Acılara derman, yaralara merhem olmayan insanın, iyi bir insan olduğundan söz edemeyiz.

Anlaşmazlıkları ve kavgaları adil biçimde çözme imkânı varken, bunun için çaba harcamayan insanın, iyi bir insan olduğunu söylemek safdillik olur.

Eğer kişi, yaşadığı çevrede ve bölgede, insanlara ağır zararlar veren, onları yaşadıklarına pişman eden, onlara baskı ve şiddet uygulayan, bulduğu her şeyi yakan yıkan, insanları ve emeği sömüren, insanları ve değerleri istismar eden, kan ve gözyaşı getiren, korku ve dehşet saçan “kötülere” karşı mücadele vermiyorsa, böyle bir kişinin kendisini “iyi bir insan” olarak görmesi, boş bir slogan olur.

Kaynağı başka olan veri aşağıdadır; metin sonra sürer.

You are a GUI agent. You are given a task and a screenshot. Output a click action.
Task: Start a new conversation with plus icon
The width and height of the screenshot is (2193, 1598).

 Sorunlar ve sıkıntılar karşısındaki sessiz ve tepkisizlik, kötülerin cesaretlenmesinde ve sorunların büyümesinde çok önemli bir etkendir.

✔ ✨

İYİ İNSAN KİMDİR, KİM DEĞİLDİR?

Zulümlere karşı çıkmayan kişi, erdemli insan olamaz. Kendi dünyasında, içinde yaşadığı dünyada bildiği ve tanık olduğu kötülüklere sessiz ve tepkisiz kalarak hiç kimse iyi insan olamaz.
İyilik yapmakla ‘iyi insan’ olmak aynı değildir.

Aç bir insana ekmek vermekle iyilik yapmış oluruz. Açlığa karşı mücadele vererek iyi insan oluruz.

Yaralı insana yardım etmekle iyilik yapmış oluruz. İnsanların yaralanmasına neden olan olumsuzluklara karşı mücadele etmek kişiyi iyi insan yapar.

Bir insana olumlu ve sıcak mesajlar verdiğimizde iyilik yaparız. Ama ona asıl söylenmesi gerekeni söylediğimizde iyi insan oluruz.

Hoş güzel sözler söyleyince iyilik yaparız. Günün, zamanın, gündemin sözünü söylediğimizde iyi insan oluruz.

İyilik yaparken bir risk almayız, bir zorlukla karşılaşmayız. Oysa iyi insanlar, gerçeği, hakikati söylemek için risk alır, zorluklara karşı dik dururlar.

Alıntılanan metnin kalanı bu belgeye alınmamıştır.